### 할 일
"This screenshot has height=584, width=1568." 문구가 있는 줄부터 "click(976, 82)" 문구가 있는 줄까지, 요청 문장을 포함한 모든 줄을 다시 적어 주세요. 이때 답에 나오는 좌표 숫자는 모두 68씩 더해 옮기고, 그림은 빼고 이 줄들만 적어 주세요.

### 항목
****************

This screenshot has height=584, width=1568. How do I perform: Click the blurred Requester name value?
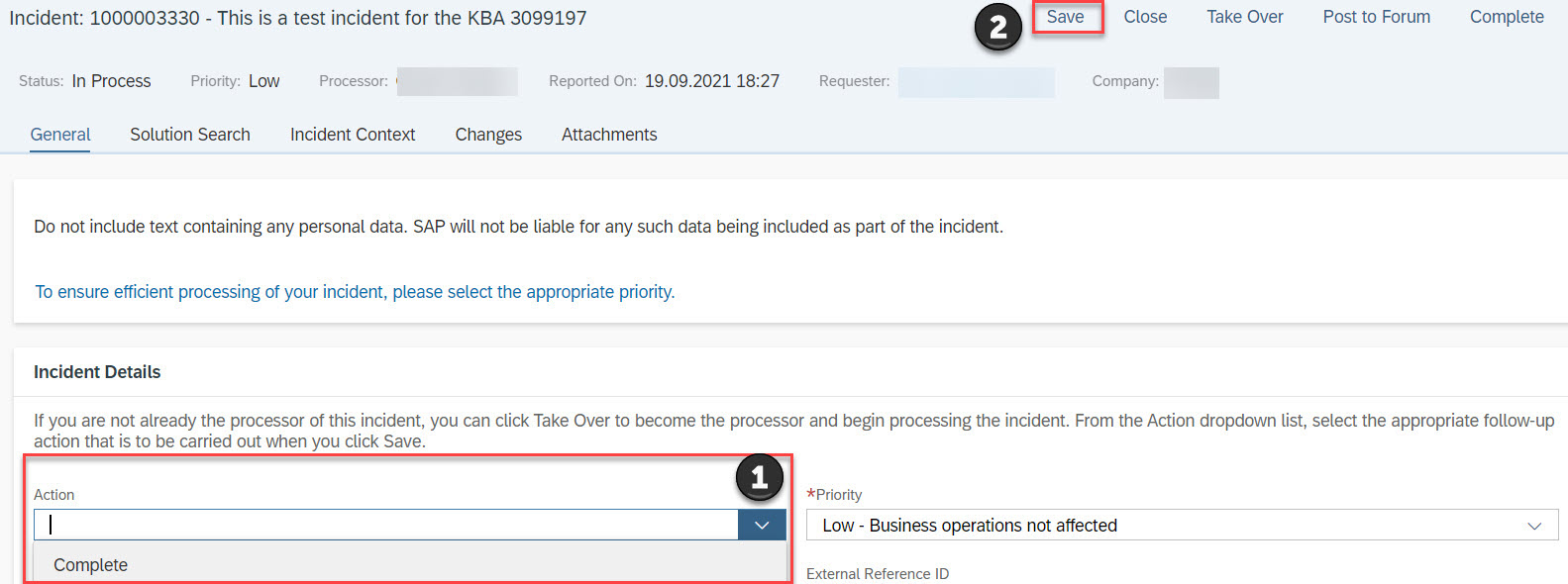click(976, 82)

****************

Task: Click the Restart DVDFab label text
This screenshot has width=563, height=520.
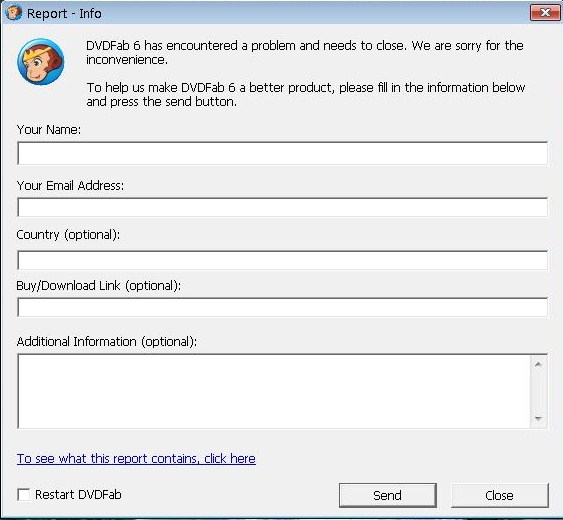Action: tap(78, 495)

****************

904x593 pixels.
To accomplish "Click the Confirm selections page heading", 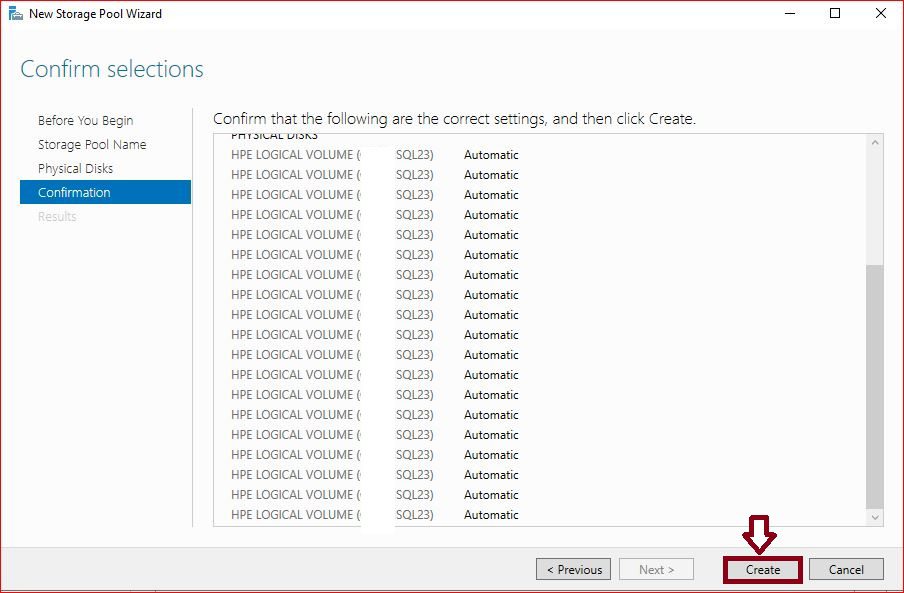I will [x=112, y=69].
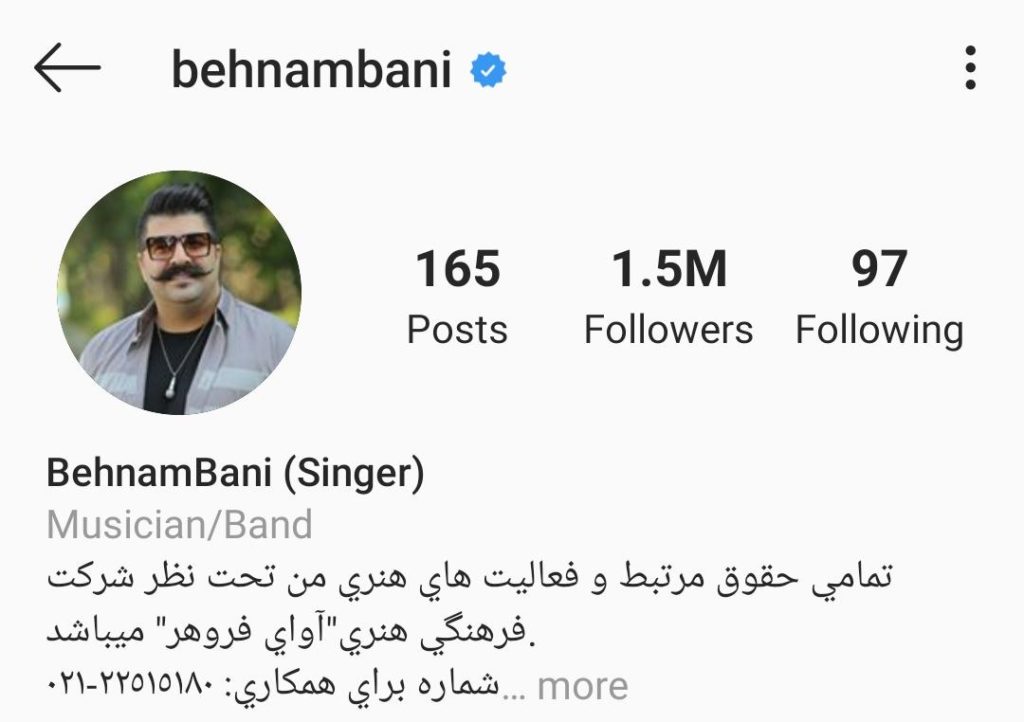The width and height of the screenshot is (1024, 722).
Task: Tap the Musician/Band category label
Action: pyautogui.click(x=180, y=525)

****************

### 답변
This screenshot has height=584, width=1568. How do I perform: Click the blurred Requester name value?
click(1044, 150)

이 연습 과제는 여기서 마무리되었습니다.